Above: Infrastructure Australia included this graphic in their 2019 national Infrastructure Audit report.

 

A significant movement is underway with advocacy for better funded bicycle infrastructure coming not only from Foundations and organisations like We Ride Australia, but also from some of the more innovative and forward thinking motoring organisations like RACV. Our submission to Infrastructure Australia for its 2021 Infrastructure Priority list was supported by our affiliates Bicycle NSW, Bike SA, Mountainbike Australia, Pedal Power ACT and WestCycle. It was prepared in response to Infrastructure Australia’s national 2019 Infrastructure Audit.

The submission responded to many of the opportunities and challenges presented in the 2019 Infrastructure Audit and we made five key recommendations. That:

  1. transport benefit and cost analysis frameworks be utilised that reflect the true cost of transport projects, including costs of motor vehicles and wider benefits of active transport investment
  2. a robust application of positive provision for active transport in all federally funded transport projects be adopted
  3. quality design guidance for construction of bike infrastructure and implementation of Vision Zero approaches to built infrastructure be established
  4. better bicycle and walking crash data be collected, and
  5. transport disadvantage be addressed by weighted funding criteria for infrastructure projects.

The submission, which you can download here [725KB PDF] also responds and comments on twenty-one of the key opportunities and challenges contained in the Audit.
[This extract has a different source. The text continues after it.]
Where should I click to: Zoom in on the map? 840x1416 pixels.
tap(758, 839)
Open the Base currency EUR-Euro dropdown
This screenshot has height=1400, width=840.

Motoring organisations are evolving

The Royal Automobile Club of Victoria (RACV) has submitted a strong call for a funded Melbourne bikeway network as part of their submission to the national Infrastructure Australia Priority List.

We commend the RACV, who have invested to send a senior executive to research active transport in three comparable North American transport markets with We Ride Australia’s recent Transport Study Tour to Vancouver, Portland and San Francisco.

The RACV has researched and developed an objective case for investment in 17 inner city cycle routes as part of their five-part ‘congestion-busting’ key transport priorities for Melbourne*.

The organisation has called for the funding saying it “should be an investment priority to provide safe cycling superhighways” in Melbourne.

We understand that the practice of ‘quick wins’ in the US and Canada, where smaller interventions to make cycling safer and more convenient are trialled at low cost before making them permanent, has particularly impressed RACV (as they did us!).

See further RACV information here.

* we note and support Bicycle Network’s budget submission to the new Andrews Government in late 2018 also calling for investment in key infrastructure and programs.